While progress has been made over the years in the field of food allergy research, this potentially life-threatening disease affecting 15 million Americans has no cure.
On Thursday, Jan. 21, senior leadership from FARE attended a meeting of the Allergenic Products Advisory Committee at the FDA’s Center for Biologics Evaluation and Research, where committee members discussed safety data and clinical trial endpoints for licensure of food allergy immunotherapy products. The committee set aside time for presentations from members of the public.
James R. Baker, Jr., MD, FARE’s CEO and chief medical officer, and Scott Riccio, FARE’s senior vice president of education and advocacy, spoke at the meeting.
Baker, who has more than 30 years of experience as an allergist and has extensive experience in drug development from years in the biotech field, told the committee that there is “an incredible unmet need for food allergy therapeutics and probably the greatest dichotomy between need and research activity I have observed in pharmaceutical development.”
“We at FARE are strenuously working to encourage the development of therapeutics for individuals with food allergy,” Baker said.
“We know that food allergy is a complex problem and the type of cure that leaves people able to eat allergic food at will is not going to be easily achieved; the safety of individuals is therefore our primary concern.”
Importantly, FARE has invested in creating the FARE Clinical Network, consisting of 24 institutions across the country to support the highest quality of care for individuals with food allergy and provide the infrastructure necessary to do the registrational trials required for advancing the understanding of new potentially therapeutic options for food allergic individuals. Therefore FARE can speak with authority related to the issues around new therapeutics for food allergy.
Recognizing the development of food allergy therapeutics is not simple, FARE strongly supports the use of double-blinded, placebo-controlled oral food challenges as the measure of outcome for the initial therapeutics being developed for food allergy. Improved tolerance measured on food challenge is the only reliable marker that an individual has increased resistance to allergic reactions caused by accidental food ingestion, and FARE encourages the FDA to work with companies who are developing therapeutics to better define the outcomes from these challenges as they relate to potentially approvable therapeutics
“In conclusion, FARE believes that by defining a consistent and well-documented regulatory process for the approval of new therapeutics for food allergy, the FDA will help to encourage the development of these important products,” Baker told the committee. “This is a matter of great concern and a life-and-death issue to many of the 15 million people in America with food allergy.

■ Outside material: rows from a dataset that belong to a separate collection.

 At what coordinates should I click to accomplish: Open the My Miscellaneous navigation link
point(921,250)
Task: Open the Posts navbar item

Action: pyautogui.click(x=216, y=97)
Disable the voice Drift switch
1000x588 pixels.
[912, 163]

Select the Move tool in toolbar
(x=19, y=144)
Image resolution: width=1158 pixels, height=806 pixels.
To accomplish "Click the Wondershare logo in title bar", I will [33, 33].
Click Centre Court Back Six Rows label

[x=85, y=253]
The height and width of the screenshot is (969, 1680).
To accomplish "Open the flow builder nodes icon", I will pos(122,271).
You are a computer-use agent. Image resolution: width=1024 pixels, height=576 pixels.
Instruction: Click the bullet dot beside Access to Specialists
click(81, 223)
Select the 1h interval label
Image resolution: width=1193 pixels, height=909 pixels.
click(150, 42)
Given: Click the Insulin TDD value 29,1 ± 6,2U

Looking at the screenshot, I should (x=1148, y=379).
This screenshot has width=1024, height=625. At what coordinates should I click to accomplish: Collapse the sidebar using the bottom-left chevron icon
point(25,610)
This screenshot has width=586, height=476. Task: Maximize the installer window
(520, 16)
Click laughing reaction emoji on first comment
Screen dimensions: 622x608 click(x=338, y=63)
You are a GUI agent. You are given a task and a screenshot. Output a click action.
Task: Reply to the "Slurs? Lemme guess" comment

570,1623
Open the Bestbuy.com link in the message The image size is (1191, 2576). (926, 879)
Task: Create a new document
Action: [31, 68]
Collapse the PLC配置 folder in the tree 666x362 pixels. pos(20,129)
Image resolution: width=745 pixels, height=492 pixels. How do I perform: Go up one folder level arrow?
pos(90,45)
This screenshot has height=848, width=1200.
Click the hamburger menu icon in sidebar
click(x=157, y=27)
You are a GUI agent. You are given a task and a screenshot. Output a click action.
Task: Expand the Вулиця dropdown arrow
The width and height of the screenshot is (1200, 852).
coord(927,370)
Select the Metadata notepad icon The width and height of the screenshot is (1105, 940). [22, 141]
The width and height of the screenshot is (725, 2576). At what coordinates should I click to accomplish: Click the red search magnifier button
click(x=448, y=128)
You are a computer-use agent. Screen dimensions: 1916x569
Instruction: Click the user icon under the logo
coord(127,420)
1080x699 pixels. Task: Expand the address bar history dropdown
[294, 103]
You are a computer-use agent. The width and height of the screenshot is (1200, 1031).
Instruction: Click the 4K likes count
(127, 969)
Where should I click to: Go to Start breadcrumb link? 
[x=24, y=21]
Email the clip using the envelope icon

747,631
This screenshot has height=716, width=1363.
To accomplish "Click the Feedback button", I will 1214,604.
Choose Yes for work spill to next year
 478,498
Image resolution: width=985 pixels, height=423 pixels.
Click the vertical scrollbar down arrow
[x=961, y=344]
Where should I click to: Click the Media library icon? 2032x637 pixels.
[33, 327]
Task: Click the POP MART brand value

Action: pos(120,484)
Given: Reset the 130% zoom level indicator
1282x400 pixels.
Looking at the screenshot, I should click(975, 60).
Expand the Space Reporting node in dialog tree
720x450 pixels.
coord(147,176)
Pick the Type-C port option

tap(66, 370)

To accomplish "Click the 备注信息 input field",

Treatments that would help protect individuals from life-threatening reactions and are currently in clinical trials include AR101 from Aimmune Therapeutics, Inc.* and Viaskin® Peanut from DBV Technologies, both which have received Breakthrough Therapy Designation, an FDA program intended to facilitate and expedite development and review of new drugs and biologics.
The committee also heard from Riccio and his 11-year-old daughter, who has food allergies. The father-daughter combination focused on the significance of desensitization to even small amounts of allergen that can provide meaningful improvements in safety for those dealing on a daily basis with life-threatening risks from accidental exposure to the allergen. Riccio and his daughter also emphasized the importance of oral food challenges in providing real world information about the level of allergen that would cause a reaction.
Riccio testified, “It’s important that the agency recognizes how significant achieving just that lower-level threshold that would significantly increase my daughter’s safety on a daily basis.”
Riccio told committee members that protection against even a small absolute amount of peanut is a tremendously and clinically significant measure of effectiveness for his daughter, and supports his family’s perspective that an oral food challenge should be the endpoint upon which treatments could initially be approved.
Also in attendance at the committee were parents, industry representatives and other members of the research community. FDA officials and academic experts also presented to the committee. On the topic of endpoints, there was discussion on alternatives to an oral food challenge as the primary endpoint. One FDA official suggested a primary endpoint of reduction of rate or severity of reactions to accidental exposures, and raised the question about whether there are biomarkers available as an allergen specific surrogate endpoint.
FARE will continue to work to partner with the FDA, patients, industry and other key stakeholders to help advance the pace of research and new treatments for the food allergy community.
For more information on the FDA’s meeting, visit this link.
* Note from FARE: FARE provided seed funding for Aimmune, formerly known as Allergen Research Corporation (ARC), after convening its 2011 Research Retreat. The retreat brought together leading scientists from all over the world and helped to frame key challenges with advancing oral immunotherapy through the FDA approval process, including the lack of a standardized product that could be tested in clinical trials on a broad scale. ARC sought to solve those problems, and with seed funding from FARE and other investors was able to create a standardized peanut OIT product that is being tested in Phase III clinical trials.
As an initial investor, FARE continues to hold stock in Aimmune, but we do not have any involvement with the governance or day-to-day workings of the company. This information was disclosed to the FDA.